Хлопнув со всей силы дверью своей комнаты, я, не задумываясь, защелкнула замок, достала из сумки спортивную обувь и выпрыгнула из окна во двор. Словно подчиняясь какому-то зову, я мчалась по улицам к назначенному дому. Растрепанные волосы падали на лицо, развязавшийся шнурок на левой ноге норовил попасть под правую. Не останавливаясь, я неслась к чердаку, где меня никто, кроме Дани, бы не нашел. Ветхая, местами залатанная многоэтажка с треугольной темно-зеленой крышей стояла совсем рядом с площадью. Многие квартиры в ней пустовали – жизнь в малом одноэтажном доме в случае бомбежки кажется безопасней. Почти все жители ее переселились отсюда еще в первый год войны. Я вбежала в самый первый подъезд. Перепрыгивая сразу по две ступеньки, молнией пронеслась по лестнице и стояла у трухлявой деревянной двери, ведущей на чердак. Дверь оказалась не заперта. Рядом лежал огромный выломанный ржавый замок. Засовы издали противный протяжный писк, и мне открылась стандартная картина подобных заброшенных помещений: пыль, размашистая паутина над головой, мусор в виде пустых пакетов и бутылок, в углу кто-то давно спрятал шифер и другие стройматериалы, покрывшиеся со временем черными пятнами. Прямоугольник света вдали был тем окном на площадь, про которое говорил Даник. Я сделала шаг внутрь, и в нос ударил омерзительный запах сырости и гнили. Я стала пробираться к окну, стараясь не ступить в грязь и не попасться в разбросанные кругом нити паутины. Скрип каждого шага заставлял душу замирать. Внезапно я услышала дыхание. Чужое тяжелое чахоточное дыхание. Полумрак старого чердака старательно скрывал некоторые свои углы. Страх с каждой секундой все сильнее сковывал меня.

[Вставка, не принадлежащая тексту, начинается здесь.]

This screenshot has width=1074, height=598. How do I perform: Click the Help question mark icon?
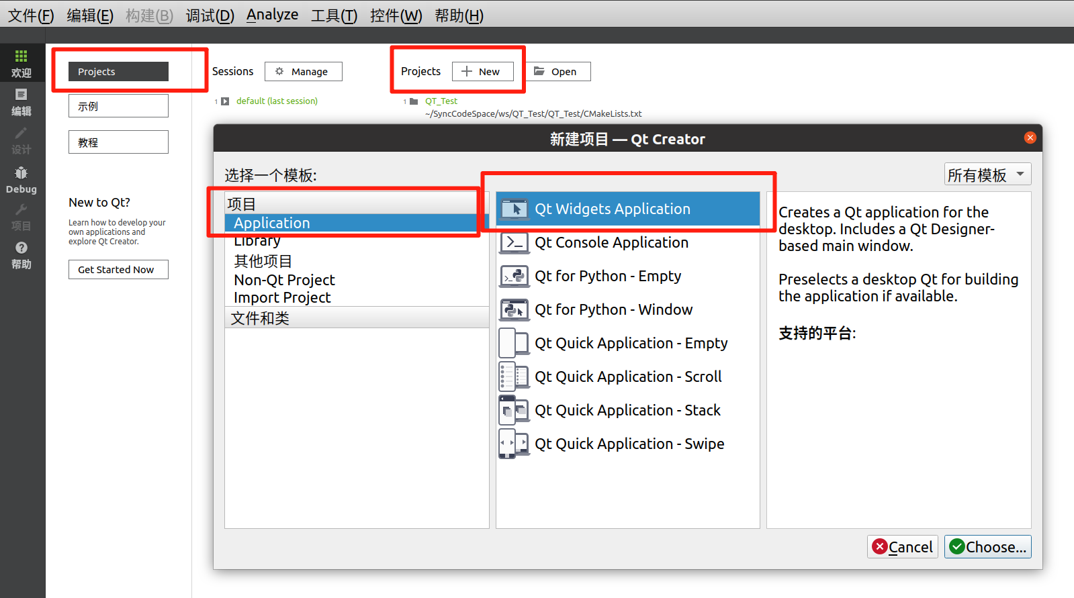click(21, 248)
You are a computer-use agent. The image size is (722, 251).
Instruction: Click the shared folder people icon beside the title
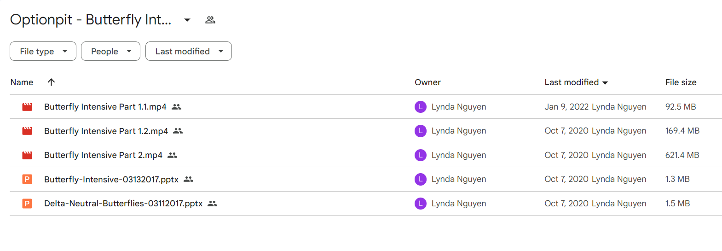pos(210,20)
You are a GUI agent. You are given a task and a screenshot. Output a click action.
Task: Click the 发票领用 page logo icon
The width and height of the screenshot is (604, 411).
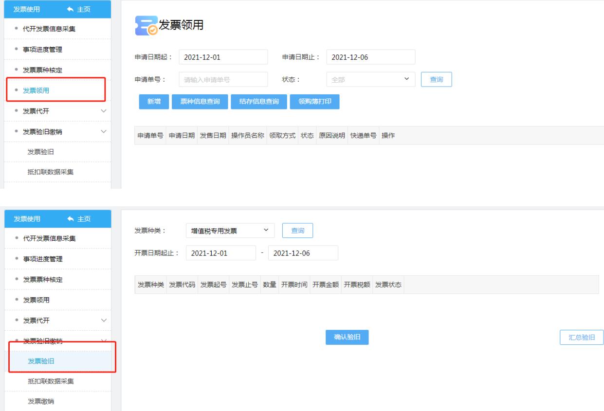(x=146, y=26)
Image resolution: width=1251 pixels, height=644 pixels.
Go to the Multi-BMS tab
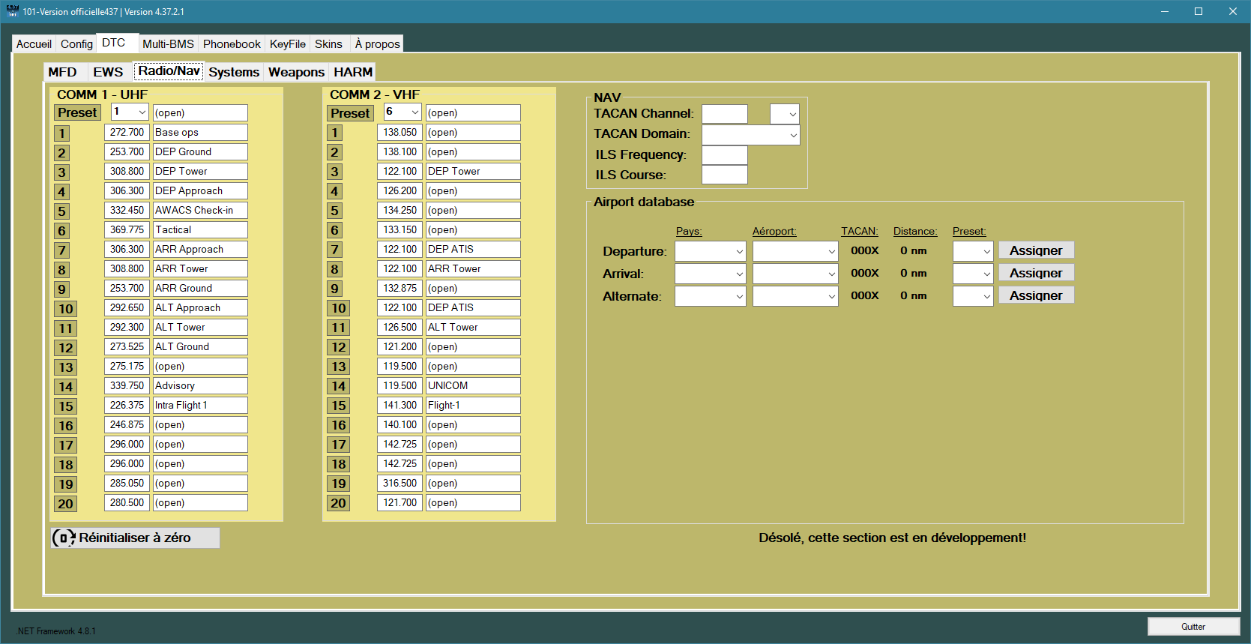(x=168, y=44)
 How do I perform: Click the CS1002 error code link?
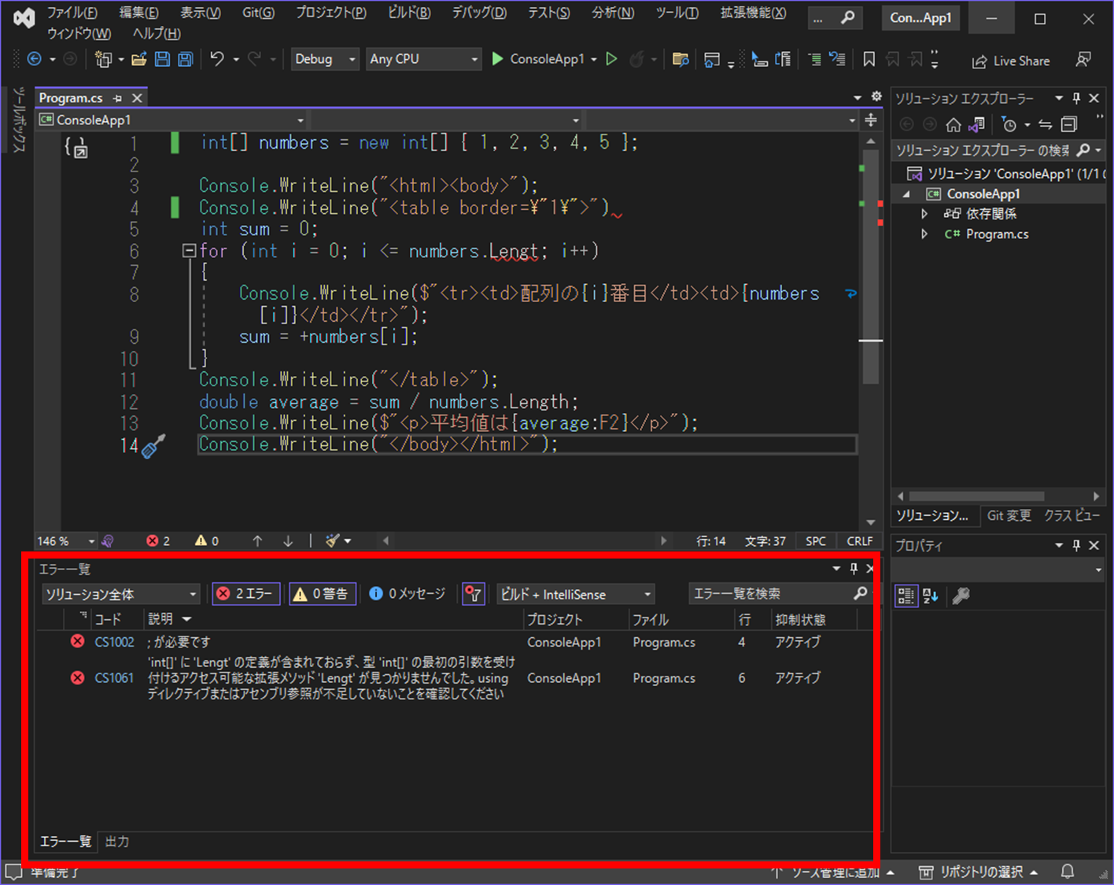(x=114, y=642)
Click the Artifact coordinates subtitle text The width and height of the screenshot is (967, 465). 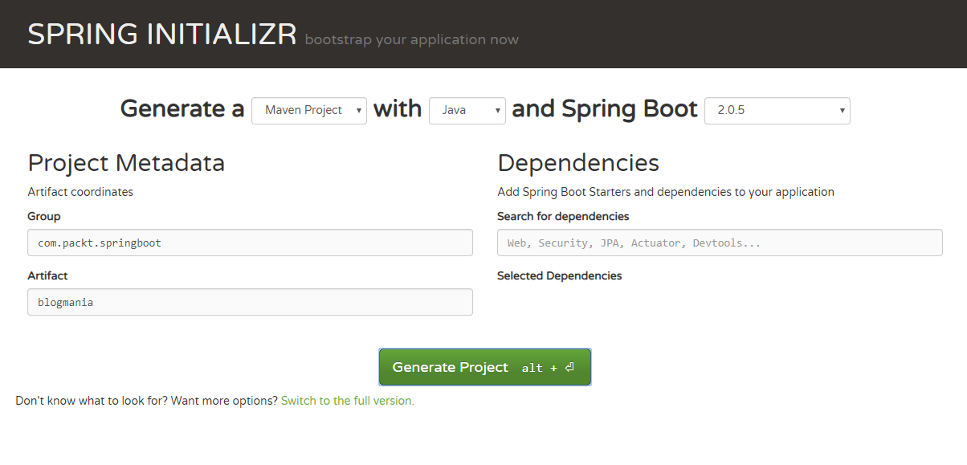[x=80, y=192]
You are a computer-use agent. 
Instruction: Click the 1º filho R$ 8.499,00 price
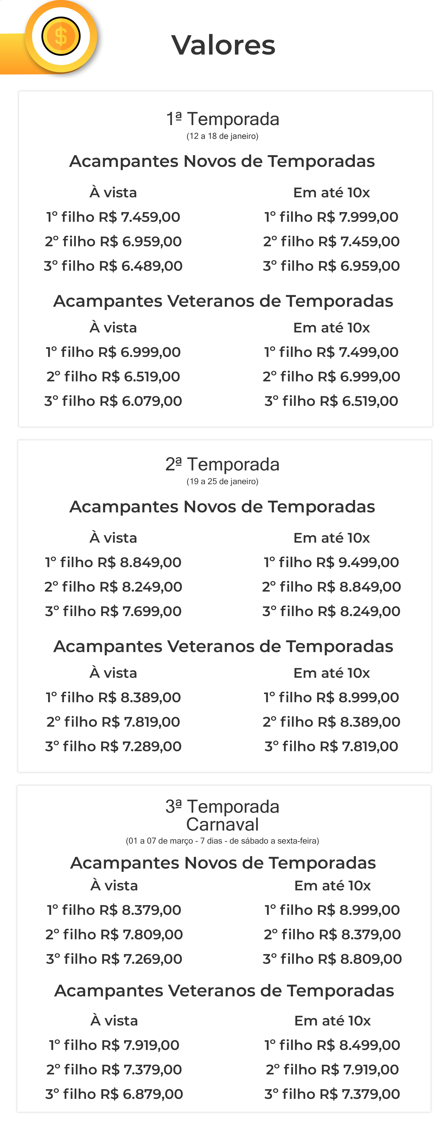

– Не бойся, – раздался справа от меня глухой слабый голос.

Я взвизгнула и отшатнулась в сторону. В углу я заметила едва различимый силуэт человека.

– Кто вы? – спросила я дрожащим голосом.

– Антон, – с трудом выговорил незнакомец и зашелся ужасным кашлем.

Почему-то, когда мужчина назвал свое имя, страх тотчас отхлынул от сердца, и я сделала шаг навстречу, чтобы получше разглядеть его.

– Не бойся, – вновь вымолвил незнакомец.

Я подошла еще ближе. Мужчина сидел в углу, опершись на стену. Обмотанный по несколько раз в оборванное тряпье, измазанный в саже и земле, с закатанными кверху усталыми глазами, он представлял собой удручающее зрелище.

– Кто вы? Что вы здесь делаете?

– Антон, – во второй раз повторил мужчина.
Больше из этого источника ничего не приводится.